December 10 18

When the kids were wee and my husband would text me, “I’ve got a work trip,”

{Did we even have text back then? Maybe it was a carrier pigeon he used to let me know he was leaving. Ali is old #492: I can’t even remember when texting became a thing.}

I would just dread these words. Well, actually, first I’d ignore them and then basically a day before he’d remind me that he was going away and I’d have to figure out some sort of plan for solo parenting but I was too deep in denial to really focus on meal plans and carpools. I hated when he went away. I mean, it was mostly because it was precisely the minute he’d get on an airplane that one or two or three of the children would display a very impressive barf-a-palooza, or, you know, I’d get into a car accident or Emily slipped and fell on the ice and opened up her knee juuuuuust enough that it probably needed stitches but because I didn’t want to put the other two kids in snowsuits and spend the night in the ER, I just gave her a Barbie band-aid and a hot chocolate and told her it was fine and now she has herself a fancy knee scar that she whips out when she wants to announce to our friends and family how inept of a mother I am. Or there was my favorite joyous occasion that my mom came to visit to alleviate some of the single parenting duty and then all five of us — the kids, me, and my mom — all got strep. Oh yes, that good old Murphy and his law showed up immediately when the work trip began.

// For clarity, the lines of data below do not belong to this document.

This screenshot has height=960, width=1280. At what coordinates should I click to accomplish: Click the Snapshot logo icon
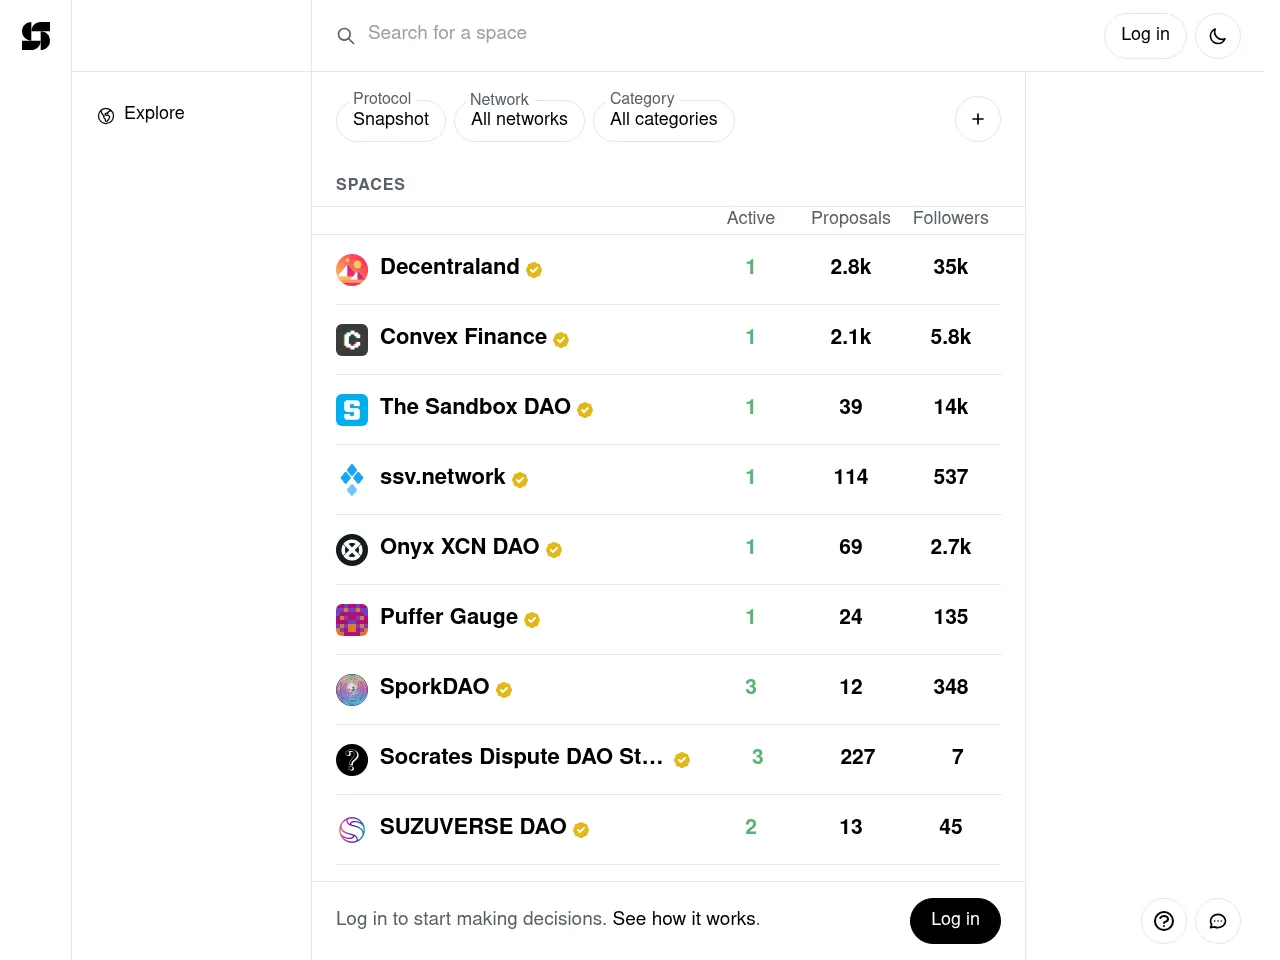click(36, 36)
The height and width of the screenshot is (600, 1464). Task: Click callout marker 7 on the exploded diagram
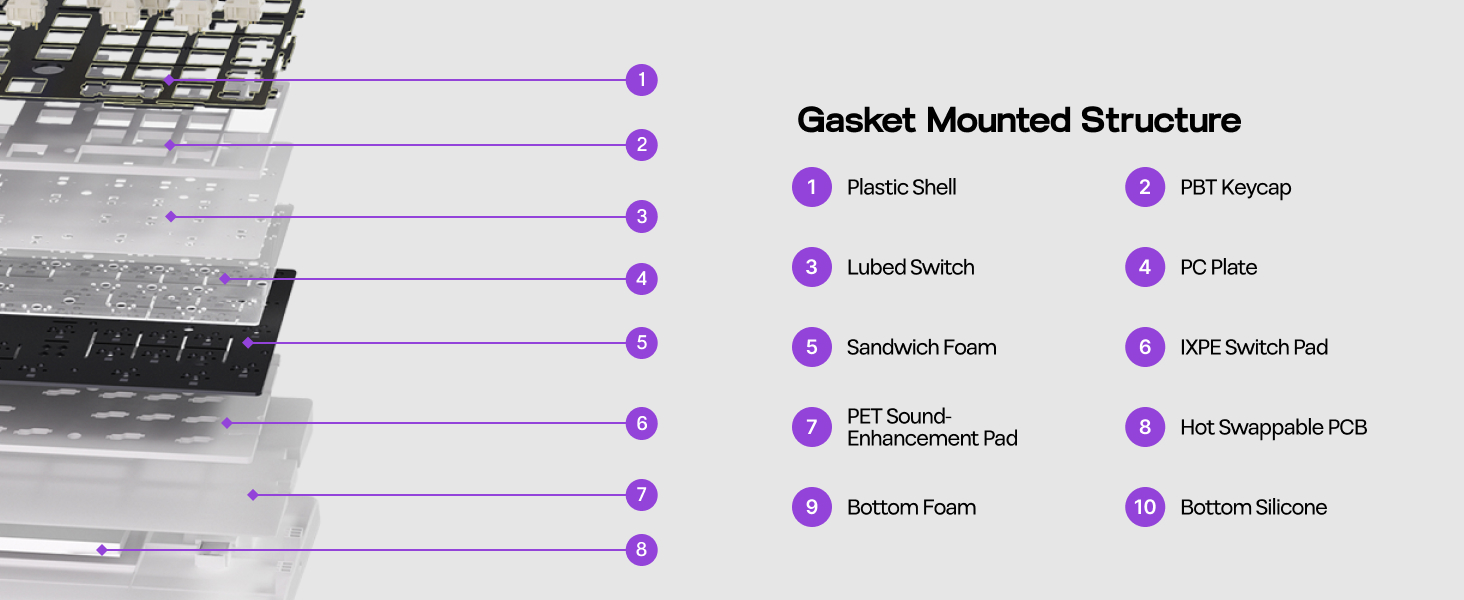[642, 494]
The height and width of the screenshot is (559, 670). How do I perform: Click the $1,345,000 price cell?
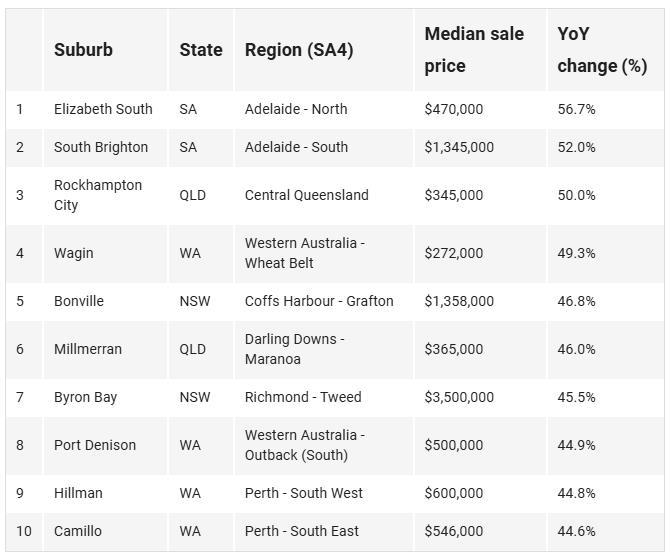[459, 147]
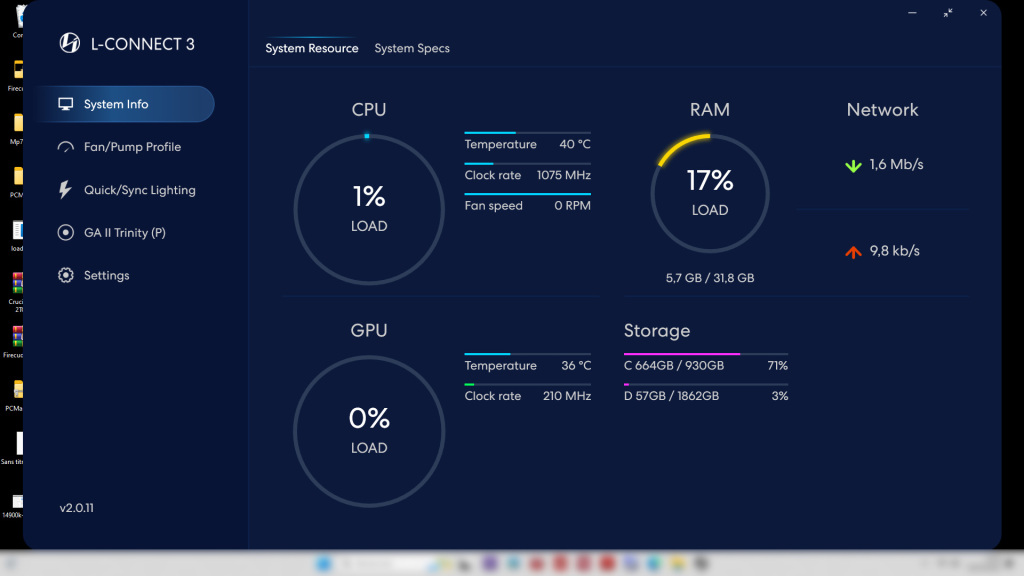This screenshot has width=1024, height=576.
Task: Click the Quick/Sync Lighting lightning bolt icon
Action: 66,190
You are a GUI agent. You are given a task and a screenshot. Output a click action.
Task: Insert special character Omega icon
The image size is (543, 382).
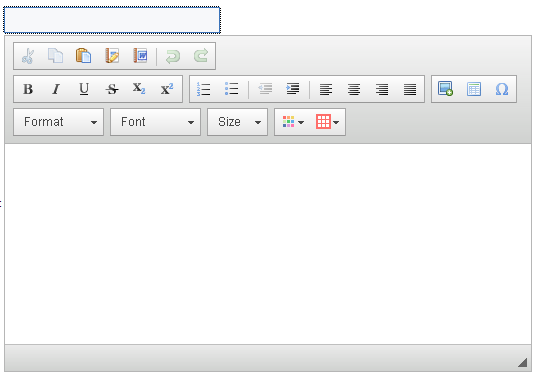click(x=502, y=89)

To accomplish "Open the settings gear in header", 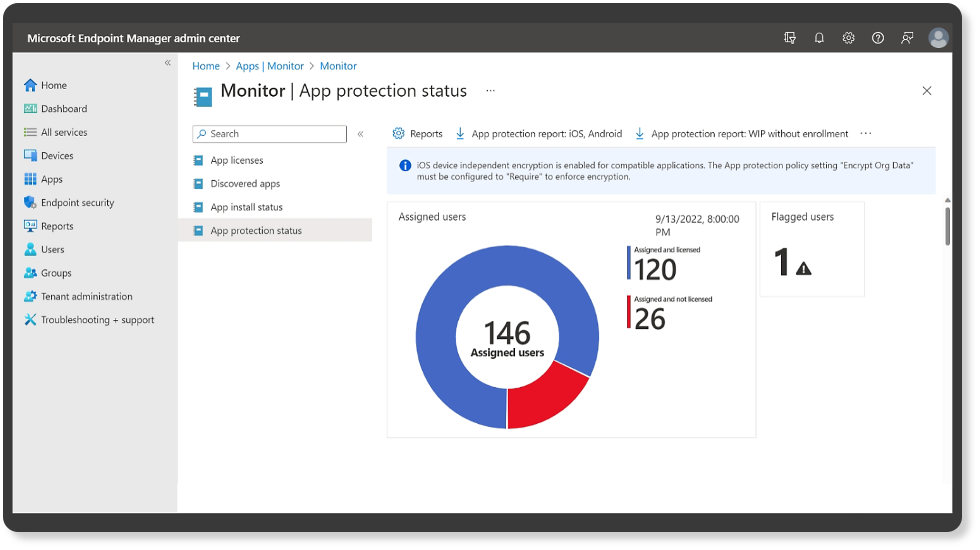I will point(848,38).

As the kids got older, I’ve realized how much I *like* when my husband goes on work trips and it’s not just because when he goes away I can stay up all night watching Hallmark Christmas movies and watch Mrs. Maisel go to the Catskills and fold the laundry on his side of the bed and get take-out every night for dinner.

A lot of it is because of that.

A lot. 

But it’s also because when you find yourself twenty years into being one half of a partnership, there are things that you just don’t do. There are certain tasks that belong to the Mr., if only because he did them the first week we were married and I was like, oh, well I guess that’s just his job  forever now — taking out the garbage, Chumash homework, going to the dry cleaner {this came about in a particularly fun newlywed conversation that began with “Oh, you ironed my shirts? That’s sweet of you but that’s not how my mother does it…”and ended with “Well, I guess you’ll be taking your shirts to the dry cleaners for the rest of our lives then,”} putting air in the tires when the indicator flashes, changing light bulbs, printing things for the kids, setting the coffee maker to brew on Shabbat morning.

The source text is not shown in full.